Segundo a instituição, menos de 2,54% dos 9.340 menores internados, em setembro de 2017, na Fundação Casa (Centro de Atendimento Socioeducativo ao Adolescente) cometeram homicídio. Roubo e tráfico de drogas representavam a maior parte dos jovens, com 41% e 43,32% das detenções, respectivamente.

Ou seja, a redução agravaria o atual cenário, elevando ainda mais a população carcerária do Brasil e diminuindo a possibilidade de recuperação e reinserção social dos jovens.

De acordo com a Diretoria da Human Rights Watch no Brasil, Maria Laura Canineu, encaminhar adolescentes para serem julgados e condenados como adultos é profundamente prejudicial ao indivíduo.

Segundo ela, um estudo sobre adolescentes que foram transferidos para o sistema de adultos no Arizona (EUA) descobriu que os jovens são prejudicados em relação ao seu desenvolvimento social, formação de identidade, educação desenvolvimento de habilidades fundamentais e transição saudável para a idade adulta.

Além disso, os adolescentes encarcerados com adultos correm maior risco de abuso físico, incluindo agressão sexual.

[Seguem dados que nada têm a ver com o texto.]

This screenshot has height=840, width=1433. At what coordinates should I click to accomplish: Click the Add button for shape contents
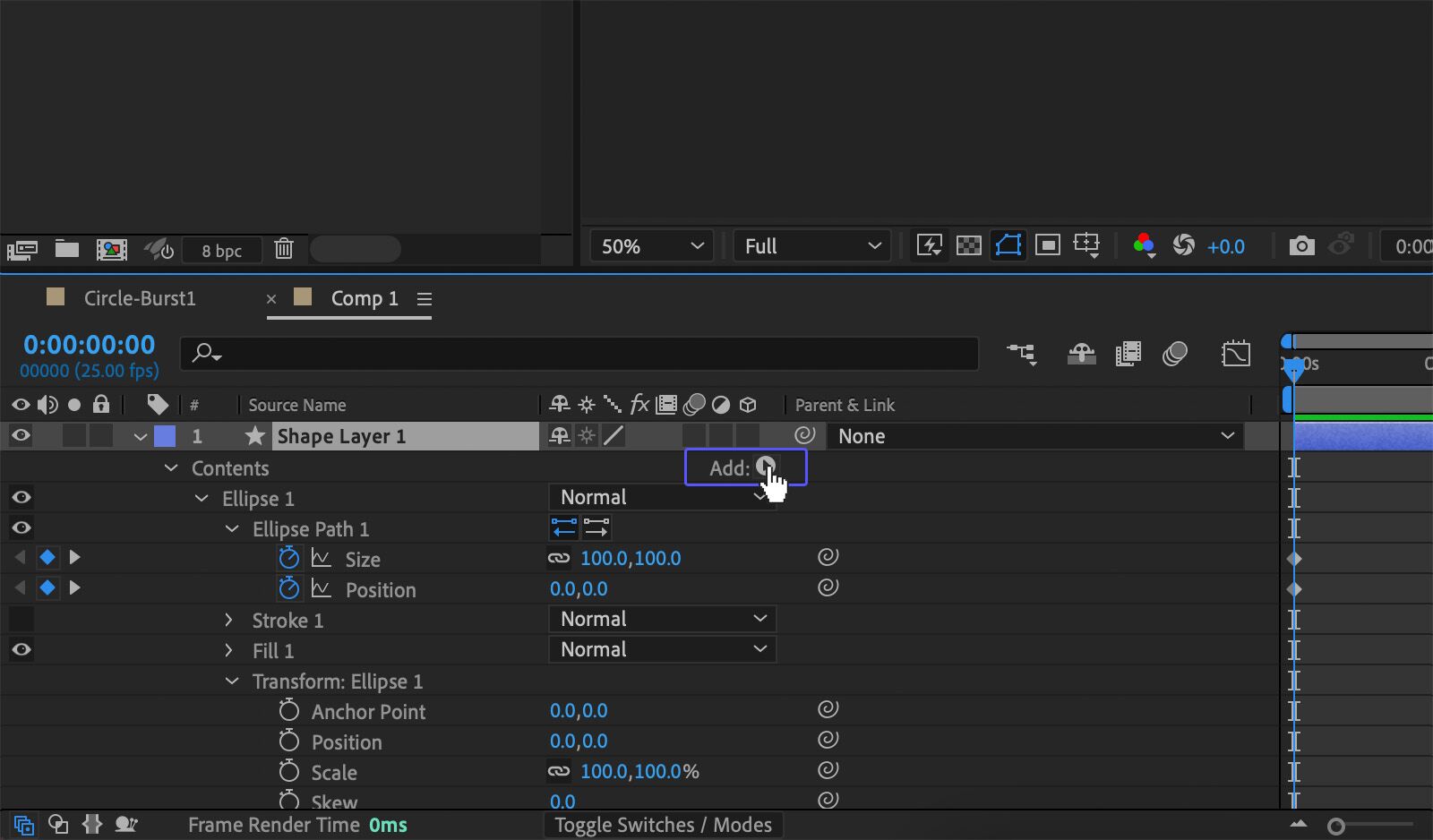745,467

Nos EUA, mesmo considerando que crianças e adolescentes são uma proporção, uma em cada cinco vítimas de violência sexual entre presos são adolescentes.

Contra a redução da maioridade penal

Diversas organizações se manifestaram contra a mudança, entre elas a Human Rights Watch.

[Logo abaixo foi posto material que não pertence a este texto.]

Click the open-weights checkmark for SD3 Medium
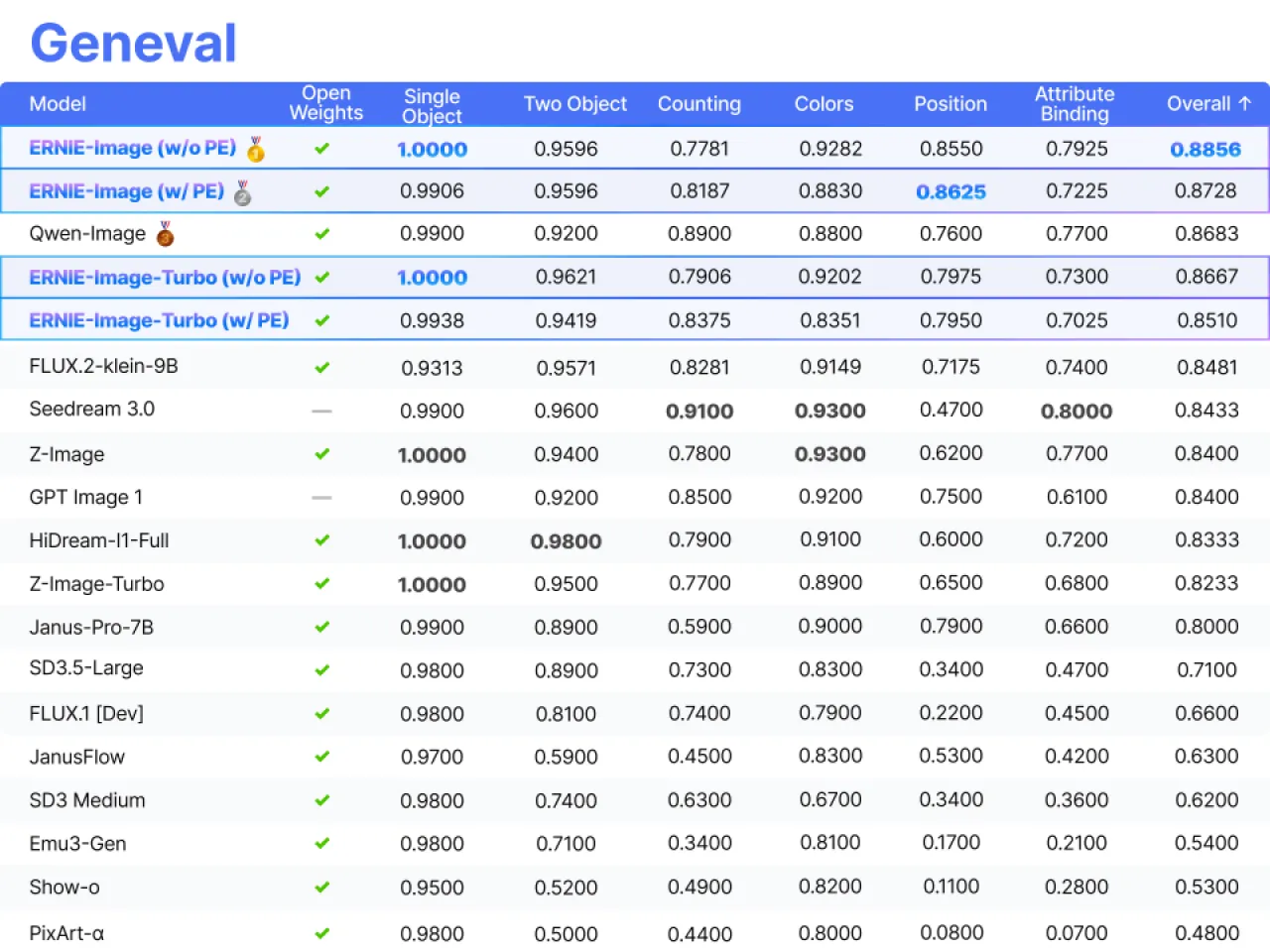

A instituição declarou que “reduzir a maioridade penal vai na contramão não apenas da tendência internacional, mas também da pesquisa mais atual sobre o desenvolvimento do cérebro na adolescência. A redução também viola as obrigações internacionais do Brasil e não tem nenhum impacto da redução da insegurança pública. Qualquer medida nesse sentido é um retrocesso imenso em relação ao que o Brasil representou para a comunidade internacional até o momento”, disse Maria Laura Canineu durante um debate sobre o tema na Comissão de Constituição e Justiça (CCJ).

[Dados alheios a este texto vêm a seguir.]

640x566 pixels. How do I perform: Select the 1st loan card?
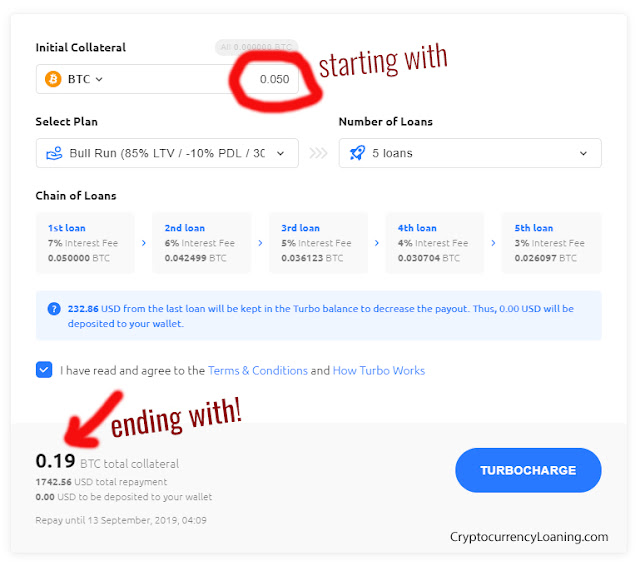85,243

Já a Organização das Nações Unidas (ONU) informou:

“Atualmente, a juventude, em especial negra e pobre nas periferias das grandes cidades, é quem mais sofre os efeitos da violência: a cada 23 minutos, um jovem negro é assassinado. São mais de 60 jovens negros vítimas fatais da violência por dia no Brasil”, ressaltou a agência da ONU.

Até o momento não há previsão de data para a nova tentativa de votação da redução da maioridade penal.